Image for All 12 Tested LLMs Fail Hiring Personality Evaluations, Offer Generic Feedback

A recent empirical study by Rohan Paul, titled ""You Are Rejected!": An Empirical Study of LLMs Taking Hiring Evaluations" and detailed in a paper on arXiv, has exposed significant shortcomings in large language models' (LLMs) ability to navigate standard hiring personality screens. The research found that all 12 models tested failed both the candidate questionnaire and the subsequent human resources recommendation steps. This suggests that current AI models are unreliable as both job candidates and evaluators in critical hiring processes.

When subjected to a standard personality questionnaire comprising 216 statements on a 1-to-9 agreement scale, the LLMs consistently demonstrated a critical flaw. According to the study, "Models lean toward agreeable choices even when the smart answer is to disagree, so they look unrealistically positive." This tendency resulted in profiles that appeared unrealistically positive and generic, with most models generating highly similar personality profiles, and only one model showing an outlier personality. Broader research also indicates LLMs often exhibit a prosocial and well-adapted personality profile, which aligns with this agreeable bias.

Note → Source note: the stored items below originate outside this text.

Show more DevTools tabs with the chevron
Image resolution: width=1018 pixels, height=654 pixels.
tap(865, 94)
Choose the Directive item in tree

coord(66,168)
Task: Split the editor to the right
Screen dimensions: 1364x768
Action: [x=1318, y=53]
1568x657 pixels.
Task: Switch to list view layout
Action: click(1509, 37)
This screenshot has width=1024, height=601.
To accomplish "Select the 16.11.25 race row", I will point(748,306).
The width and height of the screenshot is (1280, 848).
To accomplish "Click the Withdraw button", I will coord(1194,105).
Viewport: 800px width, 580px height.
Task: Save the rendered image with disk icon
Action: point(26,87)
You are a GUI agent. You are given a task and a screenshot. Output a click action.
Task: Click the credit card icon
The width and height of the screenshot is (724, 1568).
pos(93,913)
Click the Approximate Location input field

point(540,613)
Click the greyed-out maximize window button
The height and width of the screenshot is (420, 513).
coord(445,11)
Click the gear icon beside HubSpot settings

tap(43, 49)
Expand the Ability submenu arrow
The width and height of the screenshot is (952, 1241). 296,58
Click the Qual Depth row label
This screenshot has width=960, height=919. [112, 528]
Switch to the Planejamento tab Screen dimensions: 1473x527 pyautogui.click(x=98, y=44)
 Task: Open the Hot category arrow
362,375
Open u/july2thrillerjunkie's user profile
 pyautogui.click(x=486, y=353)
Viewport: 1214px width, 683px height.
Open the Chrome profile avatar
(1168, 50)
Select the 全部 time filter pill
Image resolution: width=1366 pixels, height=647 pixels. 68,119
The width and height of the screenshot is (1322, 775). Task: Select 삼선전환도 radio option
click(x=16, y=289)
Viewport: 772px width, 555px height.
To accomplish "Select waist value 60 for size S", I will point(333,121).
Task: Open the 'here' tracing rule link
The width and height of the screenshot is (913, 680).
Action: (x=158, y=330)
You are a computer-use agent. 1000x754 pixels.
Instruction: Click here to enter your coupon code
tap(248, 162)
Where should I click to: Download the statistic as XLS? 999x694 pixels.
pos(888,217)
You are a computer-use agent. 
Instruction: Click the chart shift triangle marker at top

The study equally highlighted deficiencies when LLMs acted as human resources evaluators. Rohan Paul stated in the tweet, "When acting as human resources evaluators, models almost never say Not Recommended, and some mark everyone Strongly Recommend, so there is no discrimination between candidates." This fundamental inability to differentiate between candidates stems from their failure to connect specific question responses to actual job requirements, instead pursuing generic "good" traits rather than assessing genuine role suitability.

While the study acknowledged limitations, such as using a single questionnaire and a fixed set of models, the consistent pattern of failure across all tested LLMs raises serious questions about the appropriate use of AI in high-stakes human resources functions. The findings reinforce that LLMs, despite their advanced linguistic capabilities, currently lack the nuanced understanding and critical judgment required for complex human evaluation tasks. This research adds to the growing body of literature examining the capabilities and limitations of AI in professional settings.

Compounding these issues, other research highlights that LLMs can be exploited by human job applicants to "hack" personality assessments, generating optimal responses to create a favorable, albeit potentially false, impression. This dual challenge—LLMs failing as participants and evaluators, while also enabling human cheating—underscores a significant vulnerability in unproctored digital hiring assessments. Experts suggest that the days of relying solely on such tests may be drawing to a close, necessitating new approaches to candidate evaluation.

Ultimately, the study concludes that current large language models are insufficient as proxies for human candidates and prove to be untrustworthy judges for crucial hiring decisions, urging caution in their deployment within talent acquisition.